[ Archived Post ] A History of Reinforcement Learning — Prof. A.G. Barto

Please note that this post is for my own educational purpose.


video from this website

Prof. A.G. Barto did his PhD at the University of Michigan.

Supervised learning → There is an error signal, on how much the model did wrong. (gradient sometimes called) and this error rate is used to optimize the model. (parameter of the model.)

Unsupervised → Clustering

RL → Now there is no error signal rather just evaluation of the model. In other words, this means learning with critic rather than a teacher.

This idea came from Edward L, Thorndike, having a cat in a box and make the cat get out of the box. And after few trials, most of the cats were able to get out of the box easily. (Trial and Error learning.)

Prof Batro sees RL as search + Memory.

Rather than starting from the ground up every time, we can start from the certain state from memory. (resulted from search, and trial and error have not been so much studied in ML point of view)

TRIAL AND ERROR =/= Error Correction!!!!

There is no gradient!

Of course, there were exceptions, however, in general, there was no progress.
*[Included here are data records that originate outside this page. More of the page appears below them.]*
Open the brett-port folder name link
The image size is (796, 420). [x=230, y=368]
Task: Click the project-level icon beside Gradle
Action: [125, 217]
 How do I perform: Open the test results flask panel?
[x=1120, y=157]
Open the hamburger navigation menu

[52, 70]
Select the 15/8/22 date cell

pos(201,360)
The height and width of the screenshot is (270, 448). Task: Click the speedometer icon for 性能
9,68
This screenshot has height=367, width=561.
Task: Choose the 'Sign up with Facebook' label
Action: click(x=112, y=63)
However Prof Barto created the associative search network, neural network had noise within them and this created a stochastic search.

And this evolved into actor-critic architecture. (This is where the temporal difference algorithm came in, error correction but different since predicting external signal but also it’s own future prediction. ).

Optimal Control and Dynamic programming came into play. (originally developed in 1953.

Multi-layer network via backdrop (Monte Carlo) → Way to beat the curse of dimensionality. RL had a reputation of being slow, but now back prop made it super fast.

A connection between the TD error and Dopamine → Have lots of effect on the target, including reward. (Dopamine is triggered by reward, but after a long period of trial the effect decrease → This is exactly what TD error is doing. )

People have hypothesized that an actor-critic architecture can be applied to human brains as well. (Monte Carlo Tree Search is also a key method for alpha go as well.)

Reward Modulated Spike Timing Dependent Plasticity → very interesting theory.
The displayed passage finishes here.